I received this book in exchange for an honest review.
I enjoy books by Ms. Macnamara and honestly, some of her covers are to DIE for. This wasn’t my favorite cover, nor my favorite Macnamara book, but it was still a very enjoyable read.
Some of the things I like: Albemarle the gender-confused cat, Lady Epperly (and her convenient forgetting of Henrietta’s name), the little girls Alex comes back to India with, and Satya.
What I didn’t like: the obviousness of the issue with Helena (older daughter) and the (to me) seemingly forced interest of Alexander in Henrietta. I get that these two belonged together, but I just felt like the romance between them (at least initially) was rushed.
Henrietta – Life gave her lemons and she made lemon cider with them. She went from being in Society to a paid companion with seemingly little bitterness, which was quite refreshing for me. Yeah, she was mad at Alexander, but who could blame her under the circumstances? Still, she didn’t just moon around the rest of her life, she started doing something, unglorious though being a paid companion could be. She was strong in her own right, not afraid to speak her mind (or at least think incredibly rude things) when it was necessary, and not willing to sit back and allow injustice to continue in front of her (Helena situation referred to here).
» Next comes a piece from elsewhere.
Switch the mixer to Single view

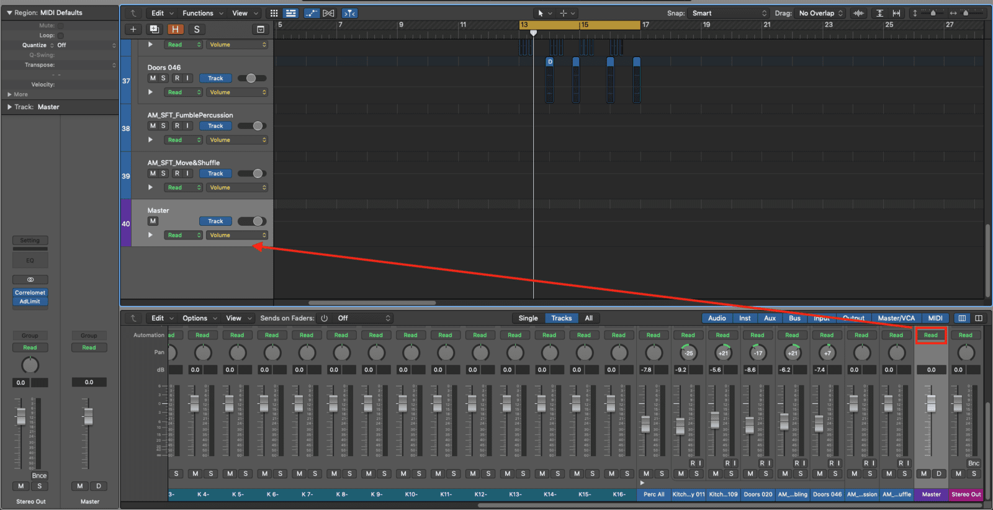[x=528, y=318]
Alexander – Oh dear lord…c’mon, man. I felt like he took honor to ridiculous extremes. From his perspective, every single thing he did made sense, BUT…that doesn’t excuse him for being a dim-wit when it came to handling women and their emotions because of HIS sense of honor. Still, he did what he thought was best at the time to protect those he cared about, so kudos to him.
There was a nice subplot that dealt with a beautiful jewel case Alexander brought back from India. I really enjoyed my time with Ms. Macnamara’s characters and am so glad I read this book.
One additional facet I really admired/enjoyed – while there were nobles running around, they weren’t up in your face like so many novels set in this time period. Alexander wasn’t a lord (or if he was, it certainly wasn’t emphasized), Henrietta wasn’t a lady, and there are no apologies for such.